WHAT YOU SHOULD DO: Copy the passage on evidence-based practice from "This book challenges" to "redress that imbalance.", switching every "clinicians" to "doctors".

EXTRACT TO READ:

This book challenges the evidence-based practice movement to re-think its assumptions.
Firmly rooted in real practice while drawing lucidly on a great breadth of theoretical frameworks, it examines afresh how clinicians use knowledge.
Evidence-based practice has recently become a key part of the training of all health professionals.
Yet despite its `gold-standard' status, it is faltering because too much effort has gone into insisting on an idealised model of how clinicians ought to use the best evidence, while not enough has been done to understand why they so often don't.
Practice-based Evidence for Healthcare is a groundbreaking attempt to redress that imbalance.
Examining how clinicians actually develop and use clinical knowledge day-to-day, the authors conclude that they use `mindlines'- internalised, collectively reinforced, tacit guidelines.
Mindlines embody the composite and flexible knowledge that clinicians need in practice.
They are built up during training and continually updated from a wide range of formal and informal sources.
Before new evidence becomes part of practitioners' mindlines, it is transformed by their interactions with colleagues and patients via their communities of practice and networks of trusted colleagues.
To explore how mindlines work Gabbay and le May draw on a wide range of disciplines to analyse their detailed observations of clinical practice in the UK and the US.
Their conclusions and provocative recommendations will be of value to all practitioners, health service managers, policymakers, researchers, educators and students involved in the promotion of evidence-based practice.

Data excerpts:

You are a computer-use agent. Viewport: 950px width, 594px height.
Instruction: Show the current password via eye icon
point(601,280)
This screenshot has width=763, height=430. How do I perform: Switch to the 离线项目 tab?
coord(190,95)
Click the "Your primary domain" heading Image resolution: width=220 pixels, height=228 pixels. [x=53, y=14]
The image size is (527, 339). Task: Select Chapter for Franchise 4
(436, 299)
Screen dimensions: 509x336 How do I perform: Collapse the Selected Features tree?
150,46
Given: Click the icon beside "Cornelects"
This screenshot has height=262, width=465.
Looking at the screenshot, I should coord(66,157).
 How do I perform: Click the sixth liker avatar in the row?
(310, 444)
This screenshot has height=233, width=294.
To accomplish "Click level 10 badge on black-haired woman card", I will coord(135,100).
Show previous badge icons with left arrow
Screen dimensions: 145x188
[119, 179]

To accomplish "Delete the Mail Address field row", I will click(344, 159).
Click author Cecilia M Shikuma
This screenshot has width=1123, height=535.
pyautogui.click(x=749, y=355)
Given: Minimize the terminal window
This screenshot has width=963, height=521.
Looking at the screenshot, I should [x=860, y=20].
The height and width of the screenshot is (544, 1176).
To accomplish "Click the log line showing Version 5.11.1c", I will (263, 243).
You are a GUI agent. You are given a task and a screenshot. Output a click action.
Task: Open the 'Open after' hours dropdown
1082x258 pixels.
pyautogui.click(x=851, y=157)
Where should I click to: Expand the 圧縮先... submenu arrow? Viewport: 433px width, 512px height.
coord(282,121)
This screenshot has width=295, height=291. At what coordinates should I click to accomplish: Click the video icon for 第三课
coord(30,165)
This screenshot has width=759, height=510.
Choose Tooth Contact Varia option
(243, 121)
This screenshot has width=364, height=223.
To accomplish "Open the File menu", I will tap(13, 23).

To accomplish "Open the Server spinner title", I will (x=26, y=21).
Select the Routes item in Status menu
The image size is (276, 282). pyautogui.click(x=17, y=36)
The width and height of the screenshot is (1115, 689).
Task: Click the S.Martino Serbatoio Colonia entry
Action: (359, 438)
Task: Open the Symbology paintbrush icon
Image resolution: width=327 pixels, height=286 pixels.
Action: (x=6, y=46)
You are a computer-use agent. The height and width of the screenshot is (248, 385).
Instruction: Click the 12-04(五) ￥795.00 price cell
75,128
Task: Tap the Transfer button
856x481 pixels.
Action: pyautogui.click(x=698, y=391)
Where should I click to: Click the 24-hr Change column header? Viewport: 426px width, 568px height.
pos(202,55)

EXERCISE RESPONSE:
This book challenges the evidence-based practice movement to re-think its assumptions.
Firmly rooted in real practice while drawing lucidly on a great breadth of theoretical frameworks, it examines afresh how doctors use knowledge.
Evidence-based practice has recently become a key part of the training of all health professionals.
Yet despite its `gold-standard' status, it is faltering because too much effort has gone into insisting on an idealised model of how doctors ought to use the best evidence, while not enough has been done to understand why they so often don't.
Practice-based Evidence for Healthcare is a groundbreaking attempt to redress that imbalance.